* REQUIREMENTS
Keep only the lines of the data below that contain the string "info", and copy each of them unchanged.

# START OF RECORDS SUPPLIED

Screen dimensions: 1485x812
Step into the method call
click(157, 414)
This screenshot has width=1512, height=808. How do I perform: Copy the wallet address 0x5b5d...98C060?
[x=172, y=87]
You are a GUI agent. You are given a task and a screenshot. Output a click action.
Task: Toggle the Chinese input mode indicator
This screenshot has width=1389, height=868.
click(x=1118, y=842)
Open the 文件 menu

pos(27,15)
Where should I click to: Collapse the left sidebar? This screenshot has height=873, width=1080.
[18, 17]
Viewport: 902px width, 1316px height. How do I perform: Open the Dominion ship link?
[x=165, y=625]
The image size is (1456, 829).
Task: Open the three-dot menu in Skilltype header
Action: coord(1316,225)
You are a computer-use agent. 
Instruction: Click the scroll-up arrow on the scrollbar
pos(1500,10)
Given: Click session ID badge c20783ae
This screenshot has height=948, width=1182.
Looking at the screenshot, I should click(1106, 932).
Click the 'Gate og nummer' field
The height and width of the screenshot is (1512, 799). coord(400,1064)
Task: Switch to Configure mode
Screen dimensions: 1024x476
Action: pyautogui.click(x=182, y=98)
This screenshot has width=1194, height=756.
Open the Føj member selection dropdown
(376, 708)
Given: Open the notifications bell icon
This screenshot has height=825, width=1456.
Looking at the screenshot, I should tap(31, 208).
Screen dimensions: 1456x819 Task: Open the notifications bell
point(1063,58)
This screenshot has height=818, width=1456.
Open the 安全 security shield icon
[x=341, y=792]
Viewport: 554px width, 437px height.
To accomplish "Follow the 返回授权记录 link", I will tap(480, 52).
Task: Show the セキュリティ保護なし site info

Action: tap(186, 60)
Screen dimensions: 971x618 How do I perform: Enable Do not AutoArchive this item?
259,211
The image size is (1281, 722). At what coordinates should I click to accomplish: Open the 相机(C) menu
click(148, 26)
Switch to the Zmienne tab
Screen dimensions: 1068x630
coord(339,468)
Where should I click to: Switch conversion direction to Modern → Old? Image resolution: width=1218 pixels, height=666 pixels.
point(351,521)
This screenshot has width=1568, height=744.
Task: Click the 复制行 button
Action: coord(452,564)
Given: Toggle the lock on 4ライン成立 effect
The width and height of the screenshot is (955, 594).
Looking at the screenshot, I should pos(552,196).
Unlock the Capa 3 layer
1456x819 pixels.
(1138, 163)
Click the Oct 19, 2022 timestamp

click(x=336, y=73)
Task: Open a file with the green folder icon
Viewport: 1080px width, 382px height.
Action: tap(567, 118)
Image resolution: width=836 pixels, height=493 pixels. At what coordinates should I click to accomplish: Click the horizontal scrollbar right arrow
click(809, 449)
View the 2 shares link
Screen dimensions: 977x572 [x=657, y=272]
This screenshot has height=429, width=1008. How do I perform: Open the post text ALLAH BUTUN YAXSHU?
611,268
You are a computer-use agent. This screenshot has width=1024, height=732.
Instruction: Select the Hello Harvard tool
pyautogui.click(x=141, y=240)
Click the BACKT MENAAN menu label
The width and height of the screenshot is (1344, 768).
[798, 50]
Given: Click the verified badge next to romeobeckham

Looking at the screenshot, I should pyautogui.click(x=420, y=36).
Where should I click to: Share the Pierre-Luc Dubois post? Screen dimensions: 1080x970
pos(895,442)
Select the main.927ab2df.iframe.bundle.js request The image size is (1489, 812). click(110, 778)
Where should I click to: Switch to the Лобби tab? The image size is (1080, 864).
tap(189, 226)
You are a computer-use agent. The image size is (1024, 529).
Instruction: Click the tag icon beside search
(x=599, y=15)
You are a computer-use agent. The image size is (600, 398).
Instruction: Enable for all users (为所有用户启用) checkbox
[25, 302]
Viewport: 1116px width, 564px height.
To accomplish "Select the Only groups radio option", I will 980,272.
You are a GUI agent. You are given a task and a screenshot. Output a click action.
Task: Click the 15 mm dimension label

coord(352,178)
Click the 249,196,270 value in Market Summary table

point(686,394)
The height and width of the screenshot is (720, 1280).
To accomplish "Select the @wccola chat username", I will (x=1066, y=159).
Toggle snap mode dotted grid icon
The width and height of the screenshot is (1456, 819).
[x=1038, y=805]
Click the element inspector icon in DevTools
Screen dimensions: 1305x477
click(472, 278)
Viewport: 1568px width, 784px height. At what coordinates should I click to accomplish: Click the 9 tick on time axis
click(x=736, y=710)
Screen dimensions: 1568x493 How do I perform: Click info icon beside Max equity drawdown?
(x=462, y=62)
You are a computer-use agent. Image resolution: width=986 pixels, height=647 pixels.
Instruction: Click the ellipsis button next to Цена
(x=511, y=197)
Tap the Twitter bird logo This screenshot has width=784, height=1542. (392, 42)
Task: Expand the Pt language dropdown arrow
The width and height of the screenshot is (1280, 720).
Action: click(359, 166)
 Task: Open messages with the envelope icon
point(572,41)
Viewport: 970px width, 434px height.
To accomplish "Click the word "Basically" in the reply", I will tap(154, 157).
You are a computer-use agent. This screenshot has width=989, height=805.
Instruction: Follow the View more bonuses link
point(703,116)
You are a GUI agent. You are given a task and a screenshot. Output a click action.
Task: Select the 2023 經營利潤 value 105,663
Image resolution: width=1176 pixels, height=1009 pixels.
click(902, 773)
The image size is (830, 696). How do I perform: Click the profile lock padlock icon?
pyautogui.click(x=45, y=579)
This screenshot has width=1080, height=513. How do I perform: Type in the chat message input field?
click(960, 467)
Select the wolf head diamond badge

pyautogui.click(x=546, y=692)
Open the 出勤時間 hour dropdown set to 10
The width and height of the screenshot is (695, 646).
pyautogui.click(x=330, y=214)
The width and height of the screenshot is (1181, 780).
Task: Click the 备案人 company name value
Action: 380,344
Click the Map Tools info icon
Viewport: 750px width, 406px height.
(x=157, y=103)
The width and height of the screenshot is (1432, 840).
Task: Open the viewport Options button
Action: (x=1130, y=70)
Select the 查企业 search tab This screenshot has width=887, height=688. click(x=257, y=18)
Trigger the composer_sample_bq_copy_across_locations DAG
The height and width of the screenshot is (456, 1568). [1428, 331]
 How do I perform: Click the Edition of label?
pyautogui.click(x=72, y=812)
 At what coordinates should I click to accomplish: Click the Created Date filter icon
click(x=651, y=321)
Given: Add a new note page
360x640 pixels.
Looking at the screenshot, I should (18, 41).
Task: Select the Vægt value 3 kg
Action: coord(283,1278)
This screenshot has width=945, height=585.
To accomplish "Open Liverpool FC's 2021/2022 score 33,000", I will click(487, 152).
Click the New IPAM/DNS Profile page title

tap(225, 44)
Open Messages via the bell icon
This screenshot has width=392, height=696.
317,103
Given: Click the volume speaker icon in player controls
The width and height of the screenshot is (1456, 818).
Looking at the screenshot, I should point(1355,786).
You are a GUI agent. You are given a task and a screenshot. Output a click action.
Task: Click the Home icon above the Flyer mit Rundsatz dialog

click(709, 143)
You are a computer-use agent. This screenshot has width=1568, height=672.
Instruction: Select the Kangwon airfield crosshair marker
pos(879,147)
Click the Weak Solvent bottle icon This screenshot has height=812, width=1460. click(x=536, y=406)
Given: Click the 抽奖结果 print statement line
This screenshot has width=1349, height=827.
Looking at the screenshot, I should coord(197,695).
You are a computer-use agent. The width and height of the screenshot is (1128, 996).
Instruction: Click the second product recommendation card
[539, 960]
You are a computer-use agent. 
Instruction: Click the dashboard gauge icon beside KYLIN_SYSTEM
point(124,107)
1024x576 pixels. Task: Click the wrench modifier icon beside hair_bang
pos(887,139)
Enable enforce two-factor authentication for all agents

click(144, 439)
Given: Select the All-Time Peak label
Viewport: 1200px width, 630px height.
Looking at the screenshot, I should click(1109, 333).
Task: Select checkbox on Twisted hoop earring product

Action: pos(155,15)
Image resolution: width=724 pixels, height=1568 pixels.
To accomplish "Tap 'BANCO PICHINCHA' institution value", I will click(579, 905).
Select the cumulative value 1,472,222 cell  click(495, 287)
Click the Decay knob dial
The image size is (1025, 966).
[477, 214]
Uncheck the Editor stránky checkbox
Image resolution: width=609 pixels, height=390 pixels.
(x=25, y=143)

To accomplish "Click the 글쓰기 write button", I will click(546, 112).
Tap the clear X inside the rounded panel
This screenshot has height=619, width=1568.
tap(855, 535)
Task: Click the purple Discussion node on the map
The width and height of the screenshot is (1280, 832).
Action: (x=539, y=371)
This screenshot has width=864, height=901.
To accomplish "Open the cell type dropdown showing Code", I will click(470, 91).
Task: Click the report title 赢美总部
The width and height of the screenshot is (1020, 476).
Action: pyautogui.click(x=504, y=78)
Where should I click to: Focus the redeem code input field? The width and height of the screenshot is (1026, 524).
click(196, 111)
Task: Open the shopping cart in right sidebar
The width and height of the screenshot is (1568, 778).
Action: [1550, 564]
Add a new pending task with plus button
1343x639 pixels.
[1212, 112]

# END OF RECORDS SUPPLIED

* WORKED SOLUTION
Task: Show the セキュリティ保護なし site info
Screen dimensions: 1568x493 How do I perform: Click info icon beside Max equity drawdown?
Click the Map Tools info icon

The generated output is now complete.